Problem to solve ::
Take each line of the records below that contains the string "button" and copy it.

────────────────────────────────────────

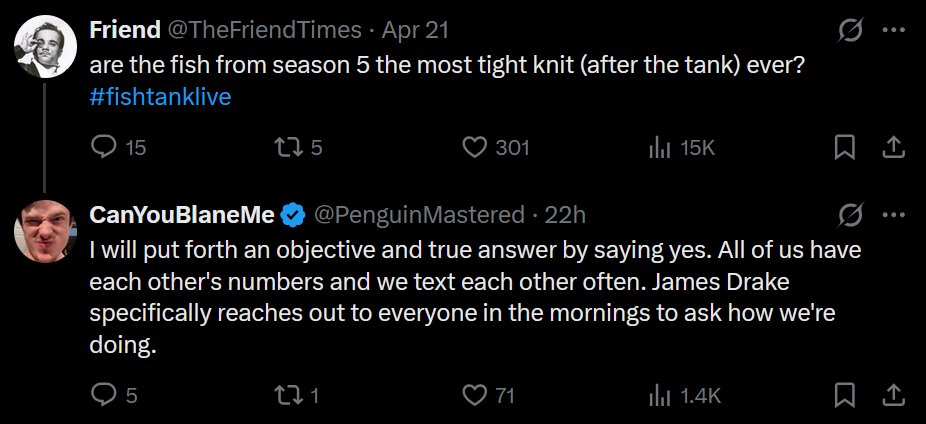View analytics for the 1.4K views reply
The image size is (926, 424).
pos(659,396)
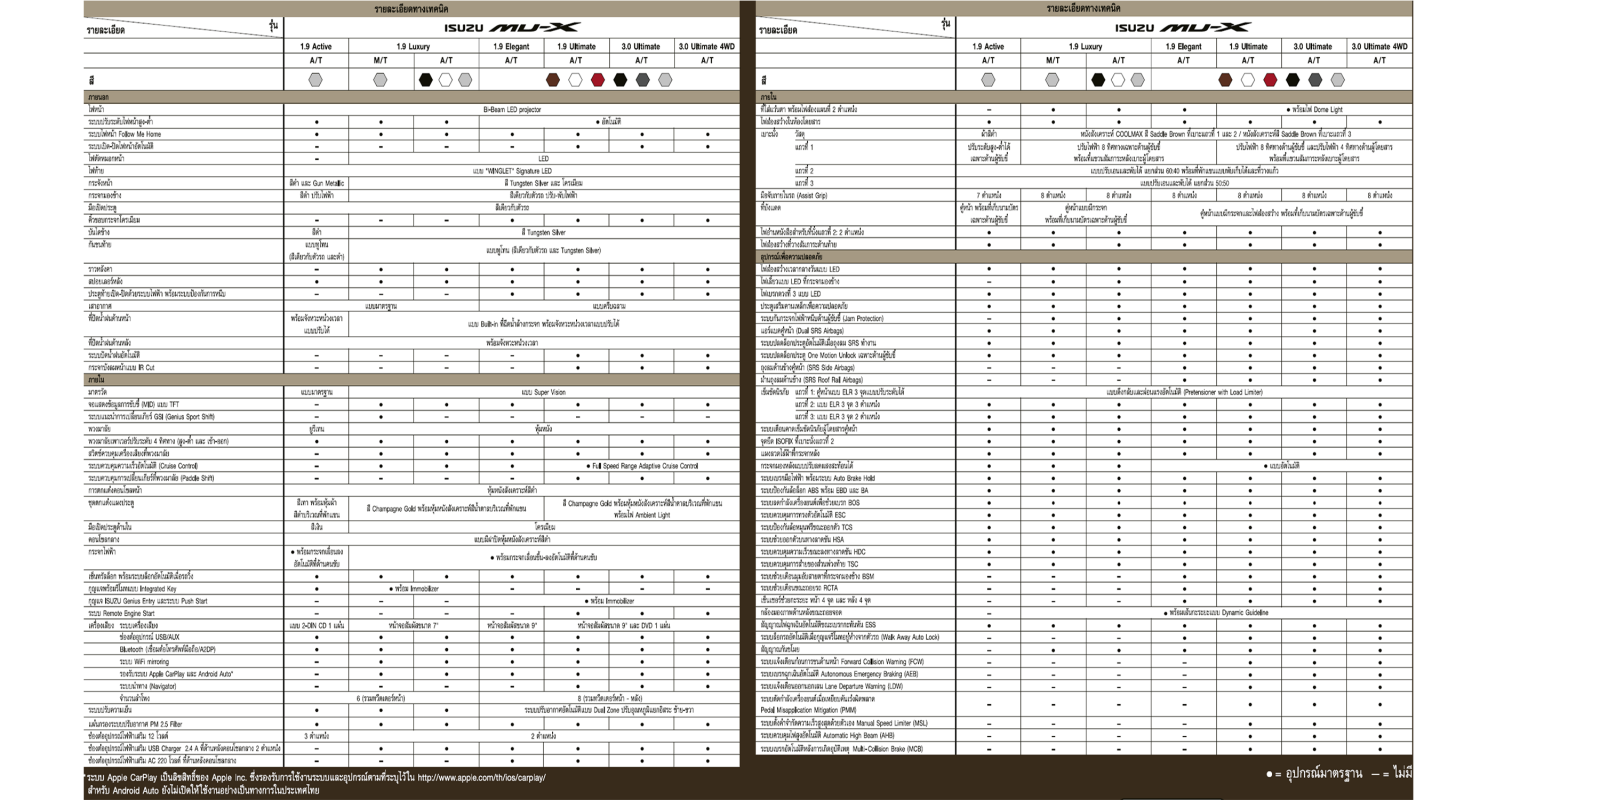Select gray hexagon under 1.9 Active in left table

tap(316, 80)
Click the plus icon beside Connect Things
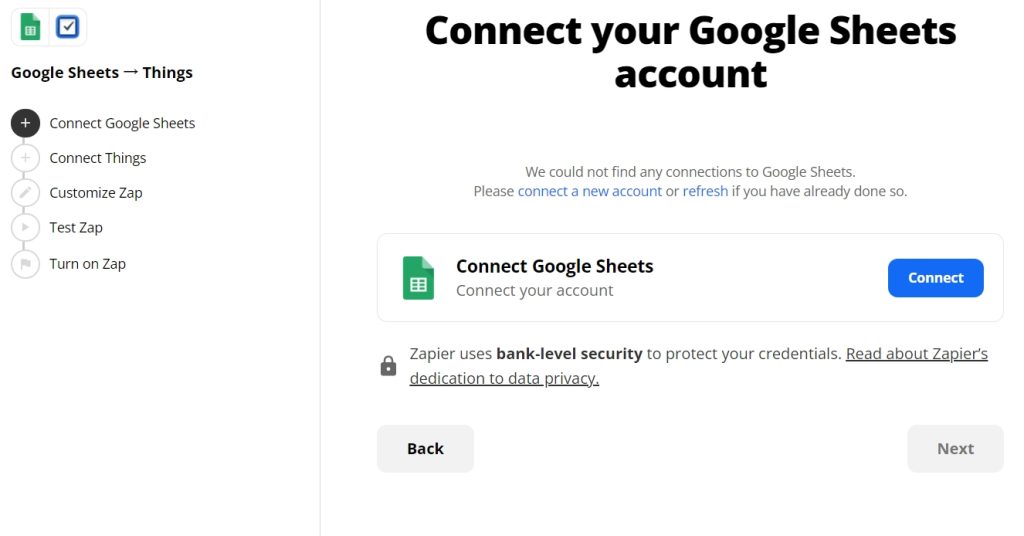 tap(25, 158)
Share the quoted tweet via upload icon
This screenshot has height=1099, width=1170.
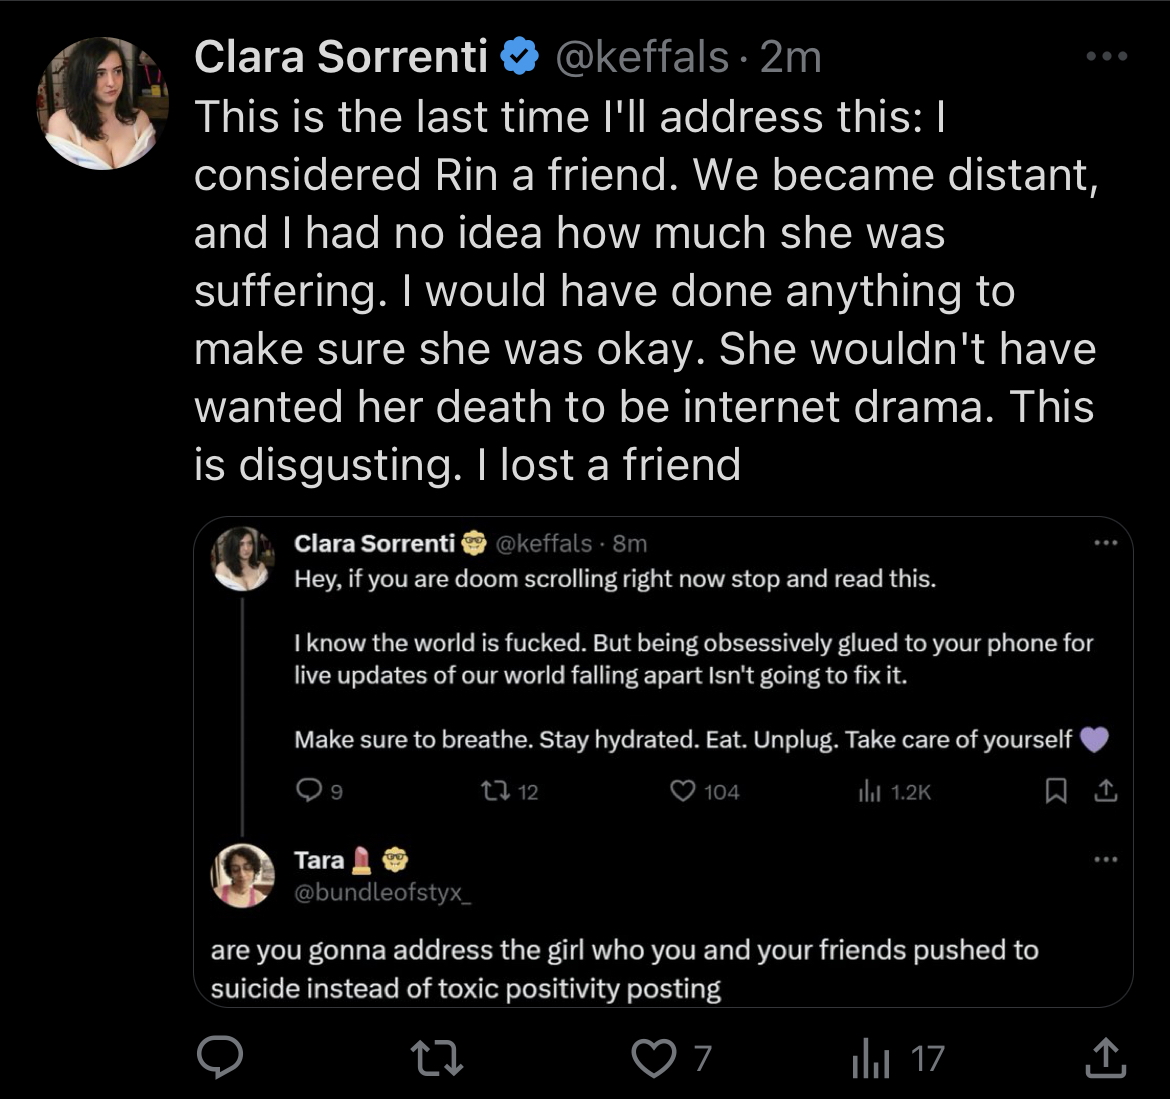(1106, 789)
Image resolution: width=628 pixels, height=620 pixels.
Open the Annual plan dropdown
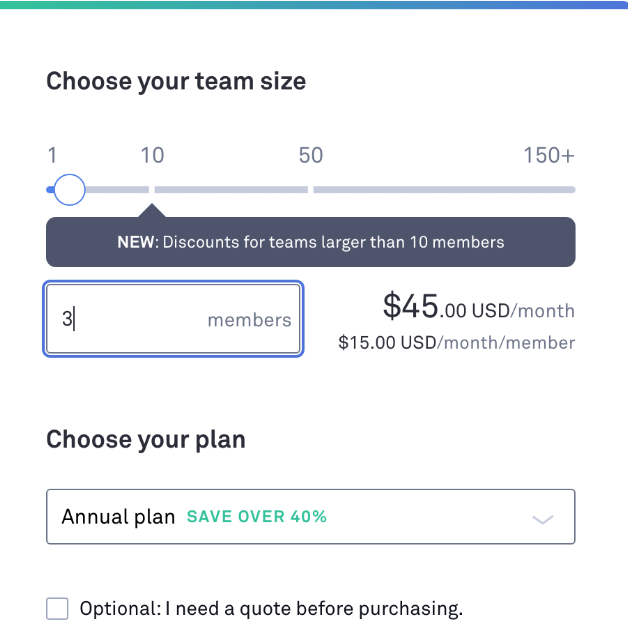pos(311,517)
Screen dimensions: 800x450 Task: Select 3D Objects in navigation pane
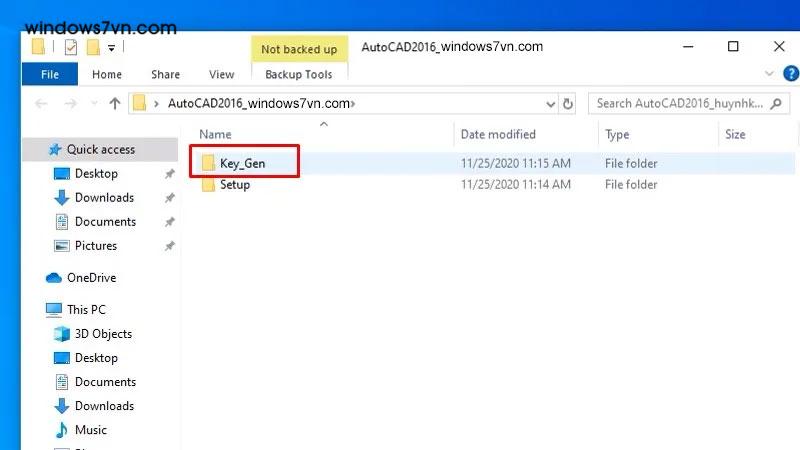pyautogui.click(x=103, y=334)
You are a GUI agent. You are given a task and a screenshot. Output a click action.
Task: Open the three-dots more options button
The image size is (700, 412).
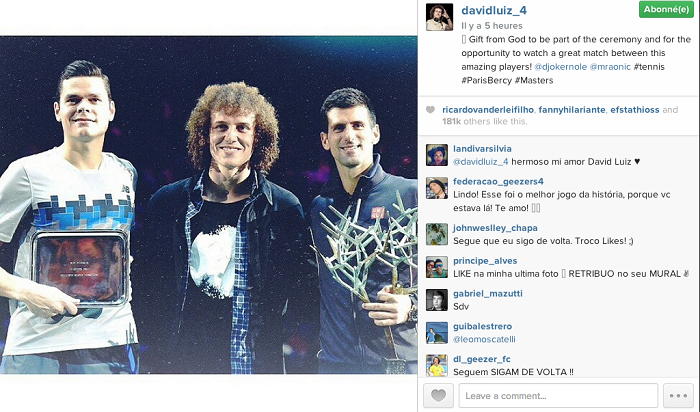[678, 395]
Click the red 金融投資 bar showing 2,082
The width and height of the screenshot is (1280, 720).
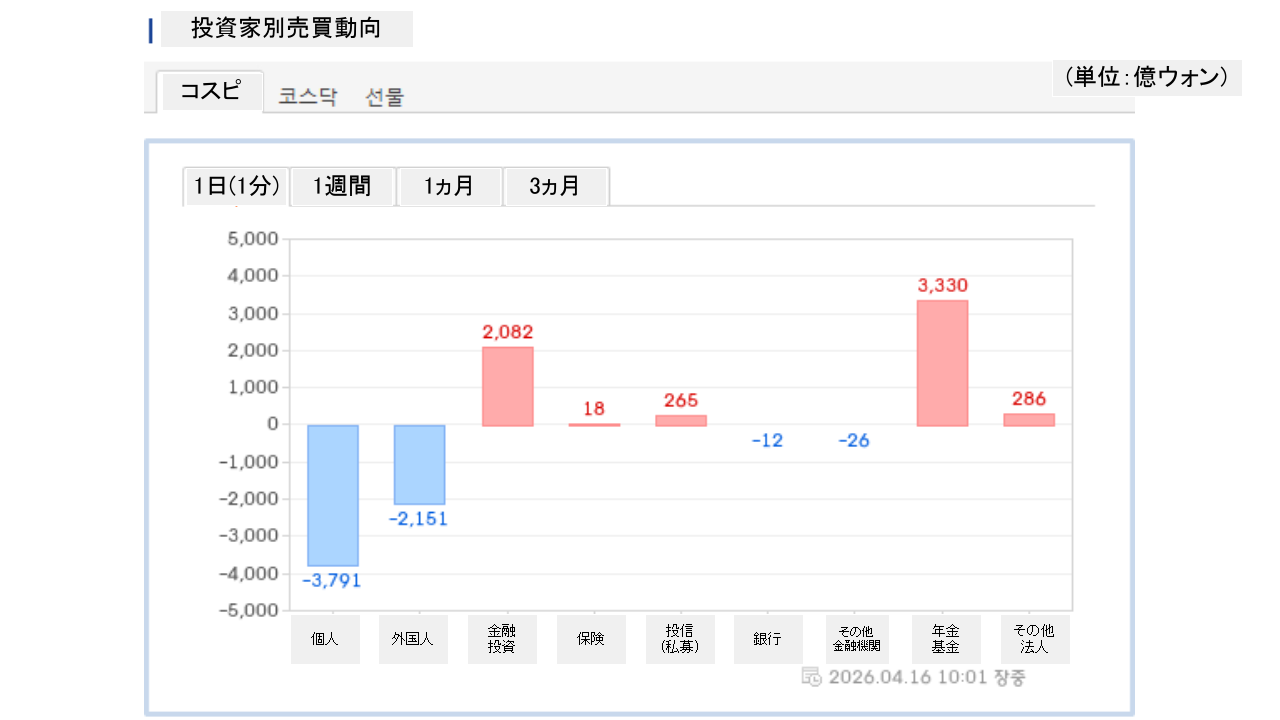pyautogui.click(x=507, y=386)
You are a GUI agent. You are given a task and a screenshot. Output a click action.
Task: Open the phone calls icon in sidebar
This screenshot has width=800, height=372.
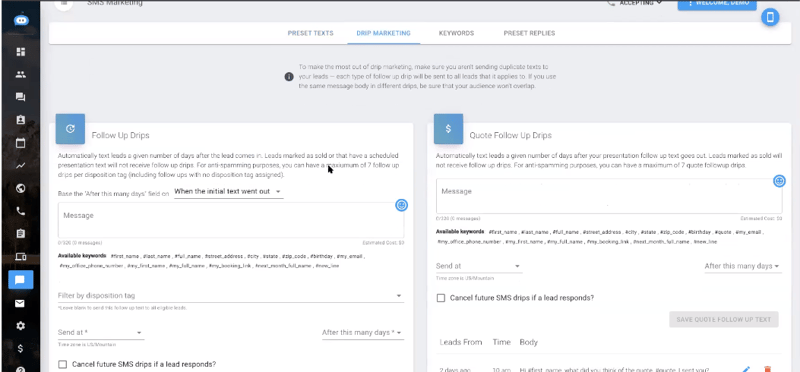click(x=20, y=211)
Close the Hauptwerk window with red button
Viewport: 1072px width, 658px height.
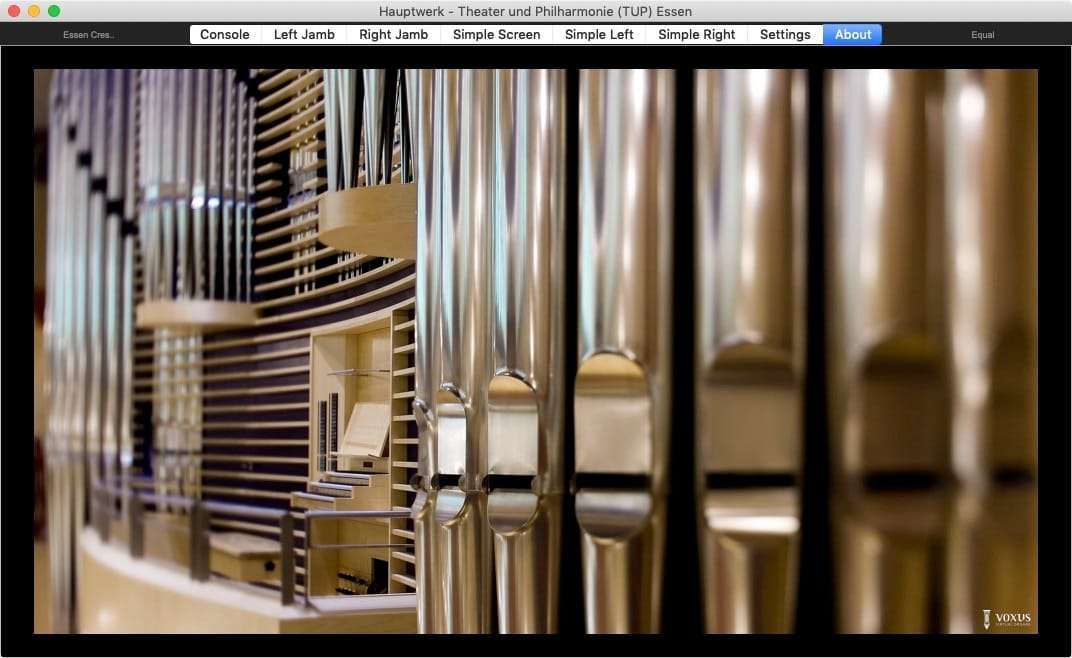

────────────────────────────────────────

Exercise response ::
Task: Open the three-dots more options button
Close the Hauptwerk window with red button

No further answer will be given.